TASKS
• 1. Reproduce the ChatGLM3-6B setup text between "For Macs equipped" and "2.x.x.dev2023xxxx, not 2.x.x).", inclusive.
• 2. According to the ChatGLM3-6B setup text, how much memory does running inference on the CPU require?
• 3. Write what comes next in the ChatGLM3-6B setup text, picking up after its final sentence.

SOURCE TEXT
By default, the model is loaded with FP16 precision, running the above code requires about 13GB of VRAM. If your GPU's VRAM is limited, you can try loading the model quantitatively, as follows:
model = AutoModel.from_pretrained("THUDM/chatglm3-6b",trust_remote_code=True).quantize(4).cuda()
Model quantization will bring some performance loss. Through testing, ChatGLM3-6B can still perform natural and smooth generation under 4-bit quantization.
If you don't have GPU hardware, you can also run inference on the CPU, but the inference speed will be slower. The usage is as follows (requires about 32GB of memory):
model = AutoModel.from_pretrained("THUDM/chatglm3-6b", trust_remote_code=True).float()
For Macs equipped with Apple Silicon or AMD GPUs, the MPS backend can be used to run ChatGLM3-6B on the GPU. Refer to Apple's official instructions to install PyTorch-Nightly (the correct version number should be 2.x.x.dev2023xxxx, not 2.x.x).

DATASET
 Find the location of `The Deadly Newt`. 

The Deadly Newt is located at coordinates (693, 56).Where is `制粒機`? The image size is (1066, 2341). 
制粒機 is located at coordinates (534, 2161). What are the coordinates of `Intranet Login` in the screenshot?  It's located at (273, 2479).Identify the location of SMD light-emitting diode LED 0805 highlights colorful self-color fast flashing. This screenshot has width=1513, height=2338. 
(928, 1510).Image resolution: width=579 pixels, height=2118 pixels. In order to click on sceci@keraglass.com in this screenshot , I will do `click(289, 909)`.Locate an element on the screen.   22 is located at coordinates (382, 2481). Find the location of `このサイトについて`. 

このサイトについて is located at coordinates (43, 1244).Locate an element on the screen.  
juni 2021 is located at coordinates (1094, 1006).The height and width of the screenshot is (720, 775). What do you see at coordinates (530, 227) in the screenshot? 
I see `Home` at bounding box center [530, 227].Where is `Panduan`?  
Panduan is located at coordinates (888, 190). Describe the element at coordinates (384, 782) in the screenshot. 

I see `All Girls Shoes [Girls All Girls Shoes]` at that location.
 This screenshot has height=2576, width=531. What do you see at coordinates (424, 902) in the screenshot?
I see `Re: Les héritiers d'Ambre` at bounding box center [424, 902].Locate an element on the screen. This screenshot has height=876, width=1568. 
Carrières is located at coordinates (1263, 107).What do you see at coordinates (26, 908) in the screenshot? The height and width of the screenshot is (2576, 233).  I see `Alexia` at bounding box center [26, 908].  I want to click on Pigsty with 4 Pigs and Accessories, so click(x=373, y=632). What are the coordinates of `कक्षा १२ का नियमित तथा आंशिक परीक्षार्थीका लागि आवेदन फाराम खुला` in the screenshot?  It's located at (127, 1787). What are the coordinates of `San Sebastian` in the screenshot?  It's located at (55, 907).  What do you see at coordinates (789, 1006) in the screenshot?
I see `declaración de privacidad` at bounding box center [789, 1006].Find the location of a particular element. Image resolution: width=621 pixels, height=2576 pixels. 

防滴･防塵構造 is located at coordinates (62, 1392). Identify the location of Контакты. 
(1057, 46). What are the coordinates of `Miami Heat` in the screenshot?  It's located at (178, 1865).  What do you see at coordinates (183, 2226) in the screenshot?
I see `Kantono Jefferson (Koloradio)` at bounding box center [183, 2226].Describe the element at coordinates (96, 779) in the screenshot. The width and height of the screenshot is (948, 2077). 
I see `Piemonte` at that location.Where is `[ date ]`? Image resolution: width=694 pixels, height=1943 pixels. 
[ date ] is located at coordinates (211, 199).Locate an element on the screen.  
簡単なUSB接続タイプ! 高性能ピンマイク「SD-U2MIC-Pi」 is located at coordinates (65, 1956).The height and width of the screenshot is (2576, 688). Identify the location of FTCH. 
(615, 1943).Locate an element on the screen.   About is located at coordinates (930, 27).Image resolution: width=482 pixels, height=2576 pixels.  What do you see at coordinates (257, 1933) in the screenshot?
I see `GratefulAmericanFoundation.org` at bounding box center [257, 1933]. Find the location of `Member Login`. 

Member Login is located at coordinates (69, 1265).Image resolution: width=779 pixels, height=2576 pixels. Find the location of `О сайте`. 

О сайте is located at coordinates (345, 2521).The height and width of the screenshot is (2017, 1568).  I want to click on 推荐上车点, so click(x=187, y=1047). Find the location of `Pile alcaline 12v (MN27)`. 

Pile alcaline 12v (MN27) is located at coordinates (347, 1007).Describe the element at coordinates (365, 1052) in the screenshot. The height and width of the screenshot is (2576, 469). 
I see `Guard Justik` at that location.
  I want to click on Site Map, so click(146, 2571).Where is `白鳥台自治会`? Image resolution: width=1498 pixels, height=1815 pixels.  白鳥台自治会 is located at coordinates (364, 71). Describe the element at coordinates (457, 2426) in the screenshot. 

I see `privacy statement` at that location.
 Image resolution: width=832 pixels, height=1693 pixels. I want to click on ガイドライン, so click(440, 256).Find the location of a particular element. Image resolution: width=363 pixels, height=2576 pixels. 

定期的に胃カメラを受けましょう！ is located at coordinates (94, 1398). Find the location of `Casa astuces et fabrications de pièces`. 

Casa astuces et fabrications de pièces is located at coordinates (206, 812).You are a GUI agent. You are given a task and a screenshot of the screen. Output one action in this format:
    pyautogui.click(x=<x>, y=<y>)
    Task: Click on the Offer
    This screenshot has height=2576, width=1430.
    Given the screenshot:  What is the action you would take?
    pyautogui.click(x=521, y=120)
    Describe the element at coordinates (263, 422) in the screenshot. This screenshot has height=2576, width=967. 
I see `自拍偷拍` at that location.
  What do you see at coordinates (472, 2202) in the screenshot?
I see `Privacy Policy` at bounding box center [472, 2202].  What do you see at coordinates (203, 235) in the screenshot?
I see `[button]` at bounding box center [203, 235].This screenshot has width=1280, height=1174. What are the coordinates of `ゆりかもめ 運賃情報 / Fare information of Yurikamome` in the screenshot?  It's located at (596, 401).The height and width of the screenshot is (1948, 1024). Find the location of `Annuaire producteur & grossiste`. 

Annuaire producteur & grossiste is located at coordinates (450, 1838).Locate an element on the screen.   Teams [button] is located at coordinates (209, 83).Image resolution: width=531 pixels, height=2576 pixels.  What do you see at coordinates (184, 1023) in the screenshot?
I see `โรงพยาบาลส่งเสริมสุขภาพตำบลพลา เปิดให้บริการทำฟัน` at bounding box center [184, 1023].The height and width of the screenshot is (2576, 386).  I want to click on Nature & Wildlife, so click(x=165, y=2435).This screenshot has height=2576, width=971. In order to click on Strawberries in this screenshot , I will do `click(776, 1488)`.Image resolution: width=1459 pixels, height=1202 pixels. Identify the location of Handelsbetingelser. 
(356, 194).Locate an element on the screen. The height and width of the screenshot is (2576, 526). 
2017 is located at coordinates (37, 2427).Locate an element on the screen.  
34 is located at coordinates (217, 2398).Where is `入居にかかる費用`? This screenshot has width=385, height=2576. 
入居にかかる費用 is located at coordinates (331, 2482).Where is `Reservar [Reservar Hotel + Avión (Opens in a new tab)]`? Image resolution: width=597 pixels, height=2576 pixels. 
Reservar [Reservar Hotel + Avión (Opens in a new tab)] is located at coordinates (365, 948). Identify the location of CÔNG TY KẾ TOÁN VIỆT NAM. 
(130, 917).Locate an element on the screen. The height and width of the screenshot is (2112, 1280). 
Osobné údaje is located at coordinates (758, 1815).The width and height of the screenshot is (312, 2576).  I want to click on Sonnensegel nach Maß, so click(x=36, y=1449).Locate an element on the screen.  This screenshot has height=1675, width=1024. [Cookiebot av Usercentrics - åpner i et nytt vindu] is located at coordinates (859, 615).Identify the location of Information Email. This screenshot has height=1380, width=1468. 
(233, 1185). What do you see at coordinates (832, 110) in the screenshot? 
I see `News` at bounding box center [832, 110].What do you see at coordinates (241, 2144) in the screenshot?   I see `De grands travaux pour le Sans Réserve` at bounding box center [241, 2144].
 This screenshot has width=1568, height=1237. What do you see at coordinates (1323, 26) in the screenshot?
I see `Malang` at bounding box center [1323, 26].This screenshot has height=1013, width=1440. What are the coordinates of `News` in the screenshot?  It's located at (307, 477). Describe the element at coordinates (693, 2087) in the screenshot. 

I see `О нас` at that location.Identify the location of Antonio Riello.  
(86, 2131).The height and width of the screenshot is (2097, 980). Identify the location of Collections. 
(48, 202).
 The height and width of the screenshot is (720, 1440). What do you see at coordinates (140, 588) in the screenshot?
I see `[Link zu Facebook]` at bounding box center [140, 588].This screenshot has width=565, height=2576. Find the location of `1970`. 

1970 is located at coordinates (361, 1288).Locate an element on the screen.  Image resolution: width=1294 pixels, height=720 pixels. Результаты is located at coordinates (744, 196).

RESPONSES TO THE TASKS
• 1.
For Macs equipped with Apple Silicon or AMD GPUs, the MPS backend can be used to run ChatGLM3-6B on the GPU. Refer to Apple's official instructions to install PyTorch-Nightly (the correct version number should be 2.x.x.dev2023xxxx, not 2.x.x).

• 2. About 32GB of memory.

• 3.
Currently, only loading the model locally is supported on MacOS. Change the model loading in the code to load locally and use the MPS backend:
model = AutoModel.from_pretrained("your local path", trust_remote_code=True).to('mps')
Loading the half-precision ChatGLM3-6B model requires about 13GB of memory. Machines with smaller memory (such as a 16GB memory MacBook Pro) will use virtual memory on the hard disk when there is insufficient free memory, resulting in a significant slowdown in inference speed.
If you have multiple GPUs, but each GPU's VRAM size is not enough to accommodate the complete model, then the model can be split across multiple GPUs. First, install accelerate: pip install accelerate
, and then load the model through the following methods:
from utils import load_model_on_gpus
model = load_model_on_gpus("THUDM/chatglm3-6b", num_gpus=2)
This allows the model to be deployed on two GPUs for inference. You can change num_gpus
to the number of GPUs you want to use. It is evenly split by default, but you can also pass the device_map
parameter to specify it yourself.